Ms. Trepa came to Claremont in 2012 after a more than 20-year career with the city of San Marcos. She replaced the city’s previous human and community services director, Michele McNeill, who left Claremont after just six months.
Pat Malloy will once again serve as interim director, a position he held until December of 2010 when, under a struggling budget, the city cut the director of community services position entirely. Mr. Malloy had worked for more than 30 years for the city of Arcadia.
In April of 2010, Mr. Malloy went before the community services commission to express his concern that outsourcing services like trash collection would leave the department gutted.
“If we lose the solid waste program, there’s nobody left in the department,” Mr.

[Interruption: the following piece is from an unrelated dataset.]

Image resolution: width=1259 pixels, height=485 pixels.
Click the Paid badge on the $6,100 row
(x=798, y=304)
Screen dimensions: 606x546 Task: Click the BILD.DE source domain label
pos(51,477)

Malloy said. “We’ve got a monstrous, beautiful facility down there with just a few people around. Right now in the administrative building, there are six of us occupying the building with over half the building empty. I mean, it’s like a ghost town.”

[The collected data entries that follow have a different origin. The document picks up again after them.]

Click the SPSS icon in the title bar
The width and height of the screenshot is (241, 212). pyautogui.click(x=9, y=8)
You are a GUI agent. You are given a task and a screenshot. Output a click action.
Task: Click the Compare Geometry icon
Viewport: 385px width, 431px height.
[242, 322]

At the time, community service commissioners were also worried that the shift from using city employees to outsourcing services would impact Claremont’s image of a well-maintained and attractive city. Commissioners and city staff mulled over downsizing to a more traditional public works department or dissolving the department altogether, with staff and functions being shifted to other departments like human services and engineering.
Instead, the city of Claremont combined the human and community services departments, with Ms. Trepa at the helm. The departments were split up again earlier this year after the city hired Anne Turner as its director of human services.
Mr. Malloy currently receives about $145,000 a year from CalPERS from the city of Arcadia. City council will have to approve the agreement, which includes a state mandate that he may not work more than 960-hours per fiscal year. Mr. Malloy’s pay scale for the part-time, interim position with Claremont was not included in the council agenda packet.
Pending city council approval on Tuesday, May 26, Mr. Malloy will begin work on Monday, June 8. Ms. Trepa’s last day is Thursday, June 4.